Women had been excluded from academic careers for centuries. With the single exception of Sofia Kovalevskaya, a Russian mathematician who became a professor in Stockholm in 1884, there were no women in faculty positions in mathematics at universities at the time.

Two of the greatest mathematicians of the day, Felix Klein and David Hilbert, recognized Noether’s talent, and felt that she deserved an academic position. They also believed as a matter of principle that women should not be excluded from mathematics. They arranged for Noether to come to Göttingen in 1915.

Unfortunately, she still was not officially allowed to teach; the faculty resisted her appointment. For the next four years, all of Noether’s courses were listed under Hilbert’s name; she was treated as a kind of unofficial substitute teacher. Even in 1919, when she was finally given the right to teach under her own name, it was an unpaid position as a Privatdozent, a kind of adjunct professor.

During her time at Göttingen, Noether made enormous contributions in two fields, physics and mathematics. In physics, she is responsible for Noether’s theorem, which fundamentally connected certain symmetries and physical conservation laws (e.g., conservation of angular momentum). Albert Einstein was impressed by Noether’s theorem, which is one of the most profound results in theoretical physics. Her result underlies much of modern physics, from quantum mechanics to the theory of black holes.
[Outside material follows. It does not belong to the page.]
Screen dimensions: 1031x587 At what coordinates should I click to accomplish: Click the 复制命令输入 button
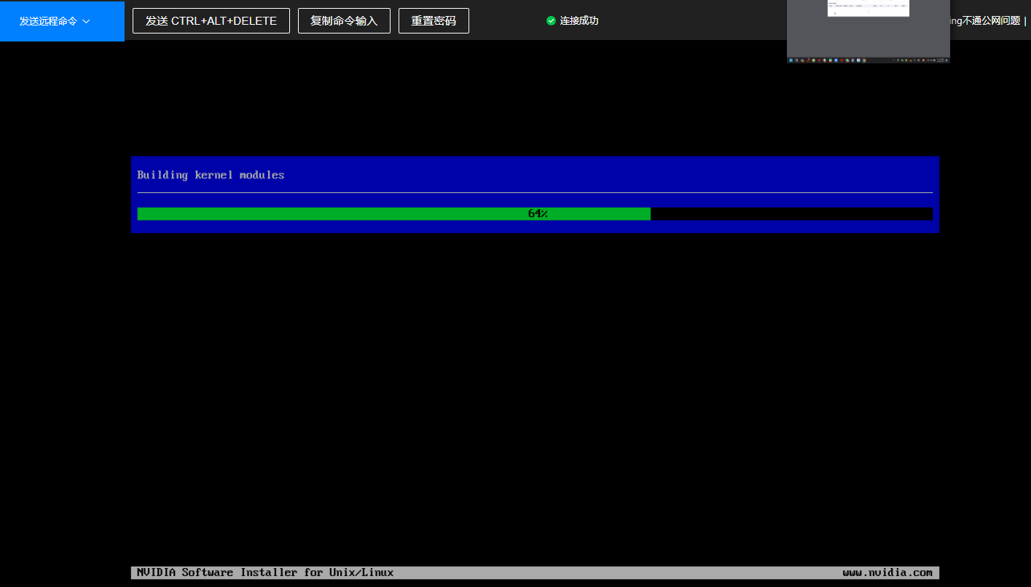click(344, 21)
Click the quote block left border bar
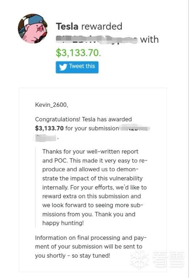 [36, 187]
In mathematics, Noether created the field of abstract algebra. Although earlier mathematicians such as Cauchy and Galois had worked with groups, rings, and other algebraic objects, they always used specific instances. Noether’s breakthrough was to realize that these algebraic stuctures could be studied abstractly, without looking at particular implementations.

Noether was known as an outstanding teacher, and attracted students from all over the world. Under her leadership, these young researchers (often called “Noether’s Boys”) were creating a new kind of mathematics.

In 1933, when the Nazis expelled Jews from universities, Noether fled to the United States. Despite being one of the greatest mathematicians in the world, no major research university would hire her, primarily because she was a woman. She ended up with a visiting appointment at Bryn Mawr, a small undergraduate women’s college.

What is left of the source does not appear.